Dickie Rock, one of the monarchs of the show band era in the Ireland of yesterday, is still singing away as powerful as ever at the age of 78 years.  An article about his longevity in a demanding industry catches my wandering eye and accelerates me back to the years of his heyday in the big ballrooms of the day before yesterday.

And, as Lent ends and another Easter looms brightly ahead, I reflect on what was truly the terrible beauty of much of what rural life was like back then for the boys and girls of the rising generations when the Catholic Church was in such total control of all our lives.

Many of you will not believe the realities which I am about to spell out now about what it was like back then up to the seventies of the last century. And that is not too long ago at all.  But check with someone you know who lived through it in the Ireland we had then and you will discover this is all totally accurate.

The seven weeks of Lent back then, for example, were weeks of real mortal punishment for all. Strongmen doing heavy manual work had to observe a strict fast which allowed only one meal a day. It was a mortal sin to eat meat on a Friday.

Children had to abstain from their treats like sweets and comics and suchlike. And boy could not meet girl because, believe it or not, the church ordered that all the provincial ballrooms must close down for the weeks of Lent. The only exception was for the night of St. Patrick's Day and boy, did you look forward to that!

And Dickie Rock and his band, like all the other show bands of note, had to go over to England or elsewhere outside the country to ply their musical trade there until Easter. That was the way it was.

And that is only one element of the social jigsaw. The huge big ballrooms in every county were never permitted to serve alcohol. They were called dry ballrooms.

If you were fortunate enough to talk a girl into sharing a drink with you during the dance it was either tea or orange squash you shared.  If you had taken a drink before coming to the dance you better have a packet of mints in your pocket to mask that reality because many of the girls would not dance with you at all if there was drink on your breath.  And they could never go into pubs themselves either.
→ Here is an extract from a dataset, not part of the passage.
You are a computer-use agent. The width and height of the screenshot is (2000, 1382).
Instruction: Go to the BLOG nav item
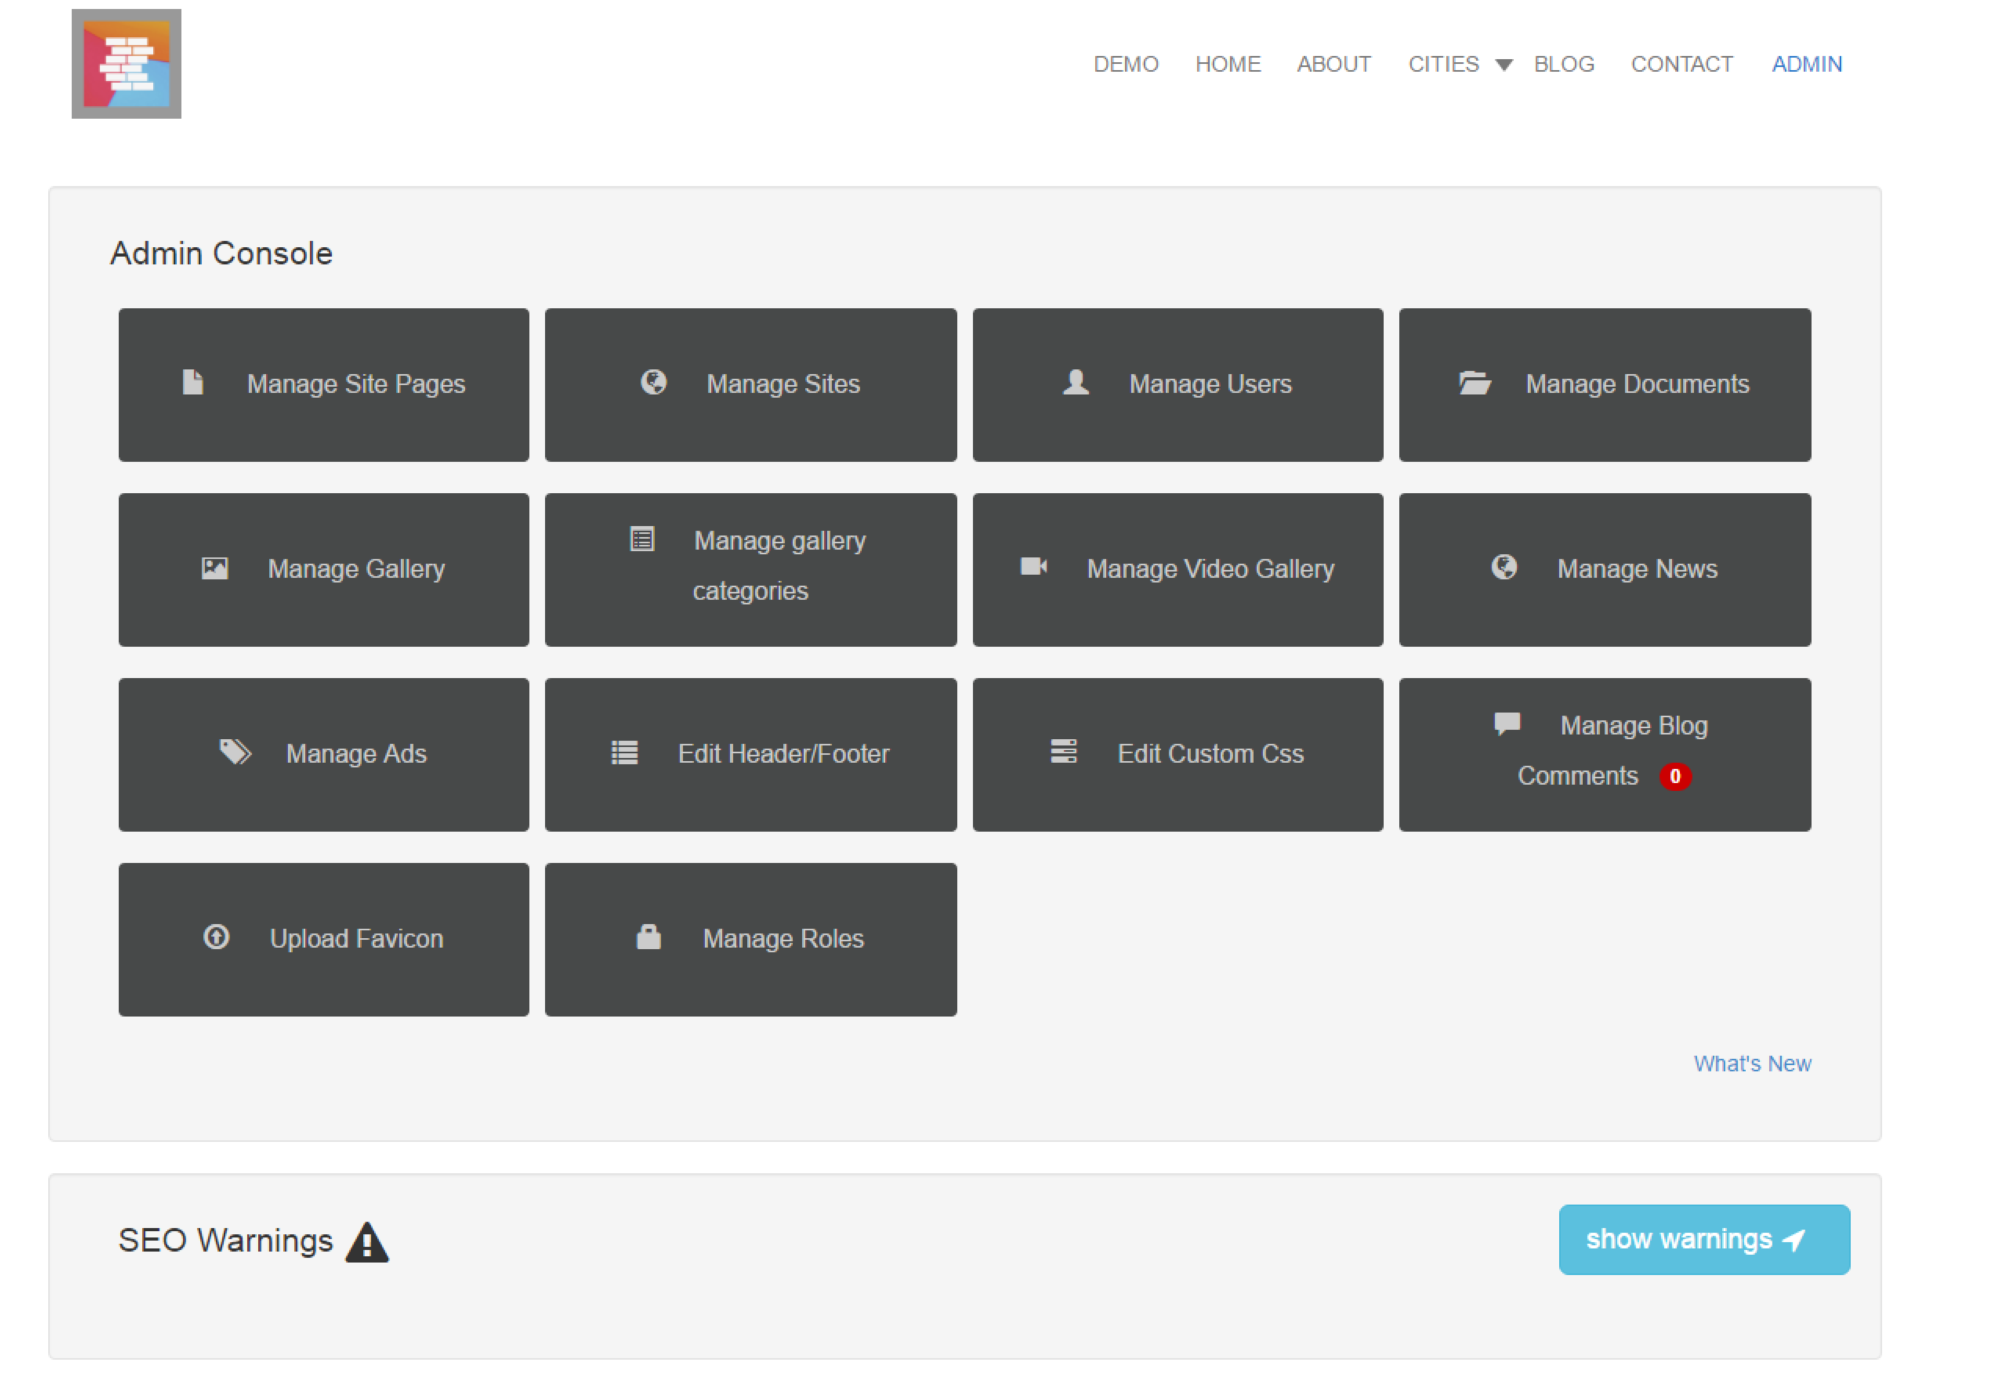(x=1564, y=64)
And the gender realities on the maple floors under the spinning crystal balls overhead was telling as well. The boys and men, overwhelmingly from farms, outnumbered the girls by ratios often as high as 10 to one. Many of the young women, you see, had managed to secure positions in the civil service in Dublin or were nursing or teaching or doing secretarial work up there.

The gender imbalance was such that when Dickie Rock announced the next dance the charge across the floor from the male to the female side of the hall was akin to that of a herd of buffalo.  You had to move fast under your Brylcreemed hair and behind your Windsor-knotted tie to have any chance of getting a dance partner at all. Ask anybody who lived through it.

So the ballrooms of romance were often ballrooms of nodance for many of us lads who were too slow off the mark in the charge across the floor. The girls had a wide selection to choose partners from and, sadly for this manlet of a yoke, with a black goatee beard, when beards were still regarded with suspicion, I was often rejected on sight.

If I did get a dance, however, I had a hidden advantage over many of the farmers around me. I had the soft hands of an office worker, you see, at a time when the girls did not wish to marry farmers and enter into the hard enough lifestyles of their mothers. Maybe I was a teacher or a bank clerk, I could see them thinking as we danced.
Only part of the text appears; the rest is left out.